Here is a simple example:
bool bFlag = false; cilk_for (int i=0; i<N; ++i) { if (some_condition()) bFlag = true; } if (bFlag) do_something();
This program has a write/write race on the bFlag variable. However, all of the write operations are writing the same value (true) and the value is not read until after the cilk_sync that is implicit at the end of the cilk_for loop.
In this example, the data race is benign. No matter what order the loop iterations execute, the program produces the same result.
Intel® Cilk™ Plus is a deprecated feature. Use OpenMP* or Intel® Threading Building Blocks instead. For more information see Migrate Your Application to use OpenMP* or Intel® TBB Instead of Intel® Cilk™ Plus.

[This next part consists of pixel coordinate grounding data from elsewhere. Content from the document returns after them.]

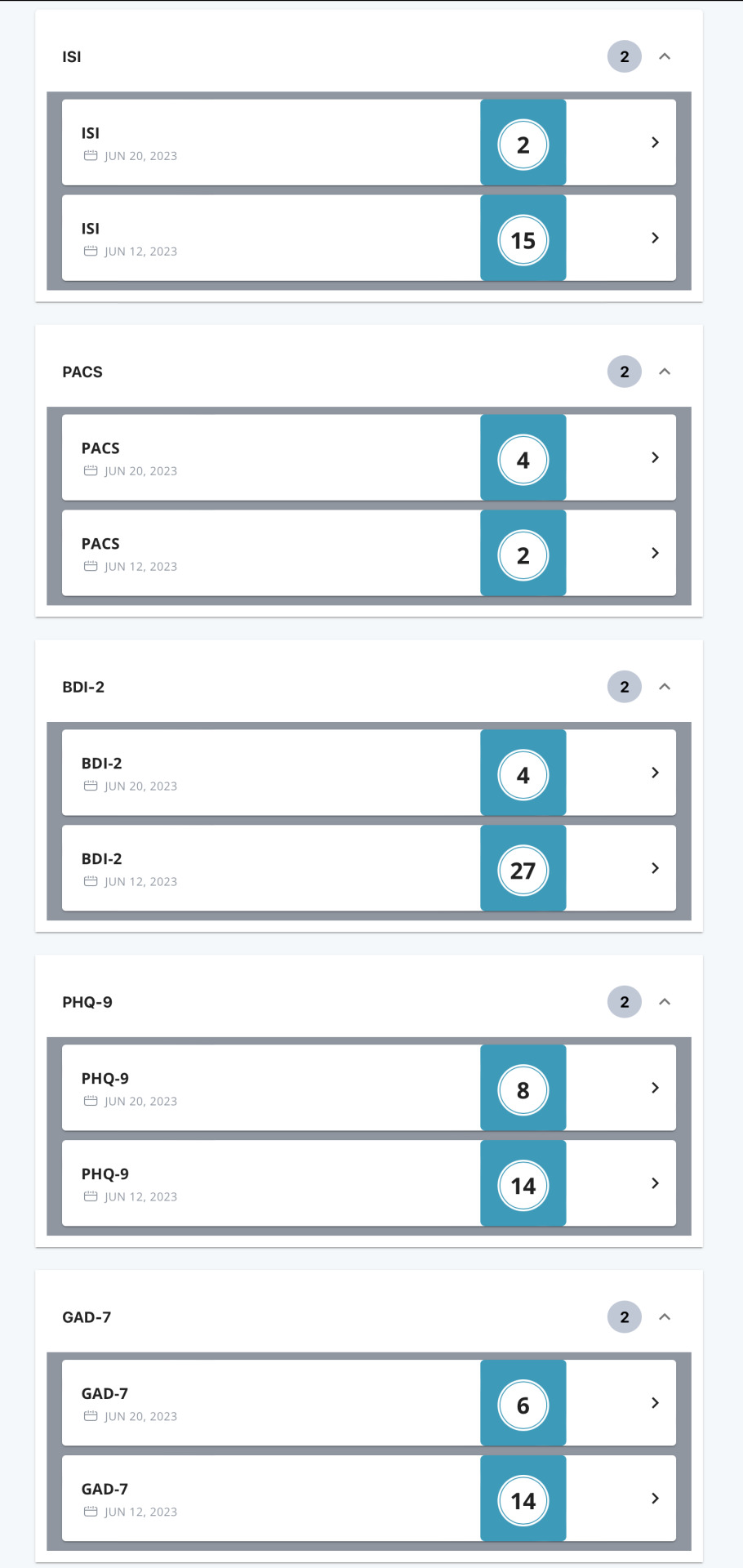The image size is (743, 1568).
Task: Open ISI Jun 20 entry arrow
Action: click(655, 142)
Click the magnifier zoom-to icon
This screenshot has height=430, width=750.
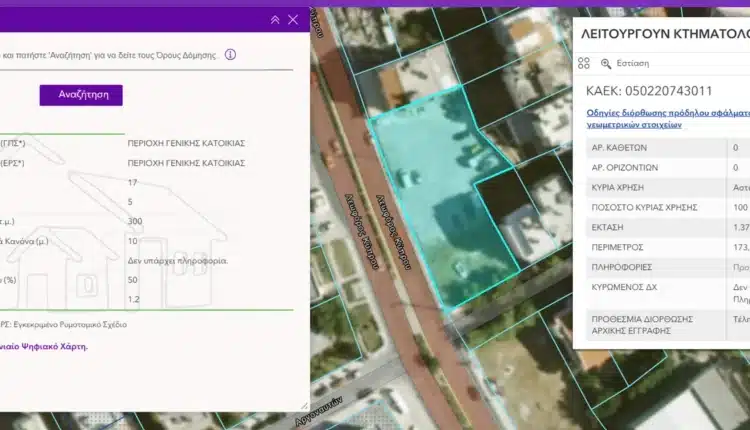(606, 63)
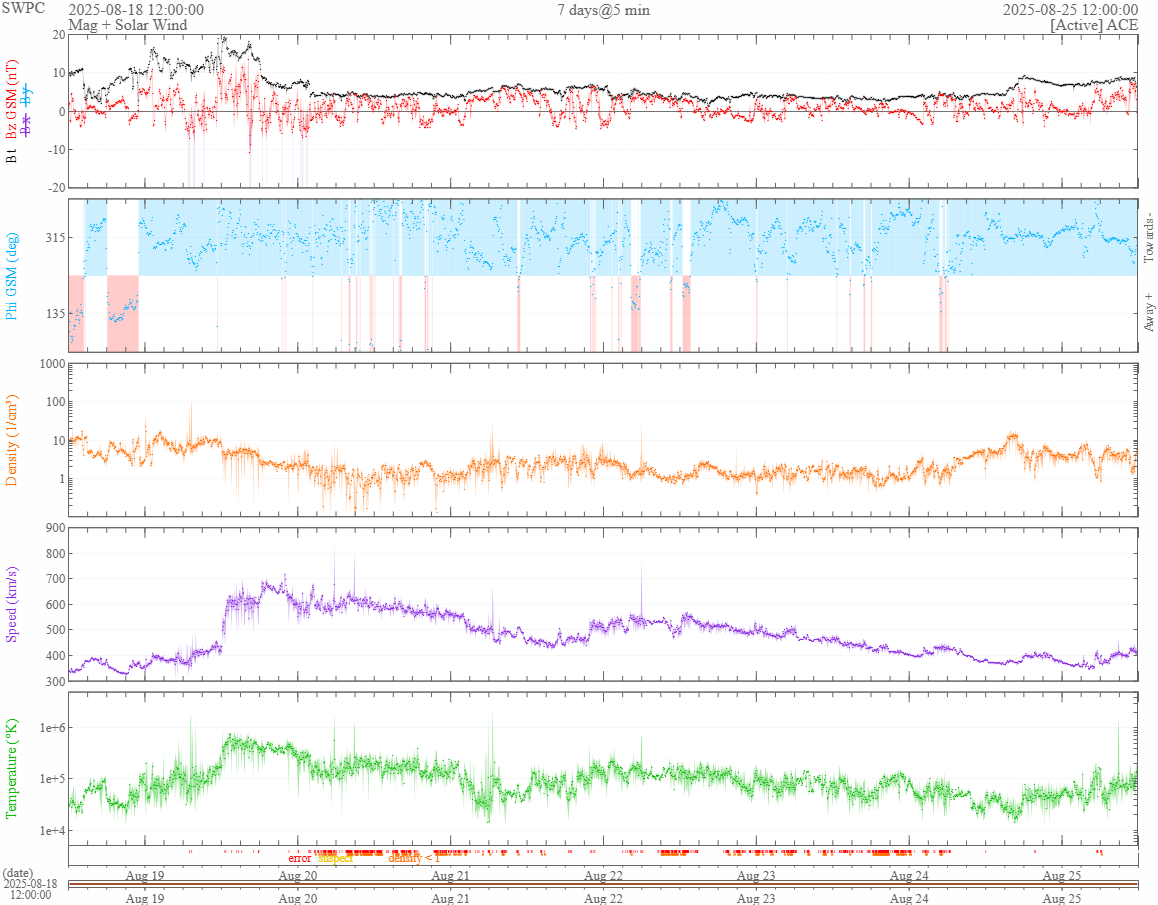1158x905 pixels.
Task: Click the end time 2025-08-25 12:00:00 header
Action: point(1070,10)
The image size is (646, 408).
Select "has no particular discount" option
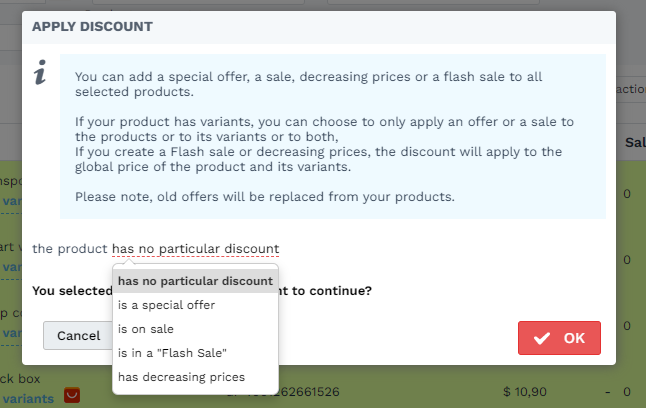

There are a number of ways to resolve a race condition:
Fix a bug in your program
Use local variables instead of global variables
Restructure your code
Change your algorithm
Use reducers
Use a lock
Fix a bug in your program
A race condition can be caused by a bug in the program logic. For instance, a race can occur if a recursive sort calls use an overlapping region, and, therefore, references the same memory location in parallel. The solution is to fix the application.
Use local variables instead of global variables
Consider the following program:
#include <cilk/cilk.h> #include <iostream> const int IMAX=5; const int JMAX=5; int a[IMAX * JMAX]; int main() { int idx; cilk_for (int i=0; i<IMAX; ++i) { for (int j=0; j<JMAX; ++j) { idx = i*JMAX + j; // This is a race. a[idx] = i+j; } } for (int i=0; i<IMAX*JMAX; ++i) std::cout << i << " " << a[i] <<std::endl; return 0; }
This program has a race on the idx variable, because it is accessed in parallel in the cilk_for loop. Because idx is only used inside the loop, it is easy to resolve the race by making idx local within the loop:
int main() { // int idx; // Remove global cilk_for (int i=0; i<IMAX; ++i) { for (int j=0; j<JMAX; ++j) { int idx = i*JMAX + j; // Declare idx locally a[idx] = i+j; } } ... }
Restructure your code
In some cases, you can eliminate the race by a simple rewrite. Here is another way to resolve the race in the previous program:
int main() { // int idx; // Remove global cilk_for (int i=0; i<IMAX; ++i) { for (int j=0; j<JMAX; ++j) { // idx = i*JMAX + j; // Don't use idx a[i*JMAX + j] = i+j; // Instead, // calculate as needed } } ... }
Change your algorithm
One of the best solutions, although not always easy or even possible, is to find an algorithm that partitions your problem such that the parallelism is restricted to calculations that cannot race.
Use reducers
Reducers are designed to be race-free objects that can be safely used in parallel. See Reducers for more information.
Use locks
Locks can be used to resolve data race conditions. The drawbacks to this approach are described in Introductions to Using Locks. There are several kinds of locks, including:
The following program contains a race on sum, because the statement sum=sum+i both reads and writes sum:
#include <cilk/cilk.h> int main() { int sum = 0; cilk_for (int i=0; i<10; ++i) { sum = sum + i; // THERE IS A RACE ON SUM } }
Using a lock to resolve the race:
#include <cilk/cilk.h> #include <tbb/mutex.h> #include <iostream> int main() { tbb::mutex mut; int sum = 0; cilk_for (int i=0; i<10; ++i) { mut.lock(); sum = sum + i; // PROTECTED WITH LOCK mut.unlock(); } std::cout << "Sum is " << sum << std::endl; return 0; }
This example is for illustration only. A reducer is typically a better way to solve this kind of race.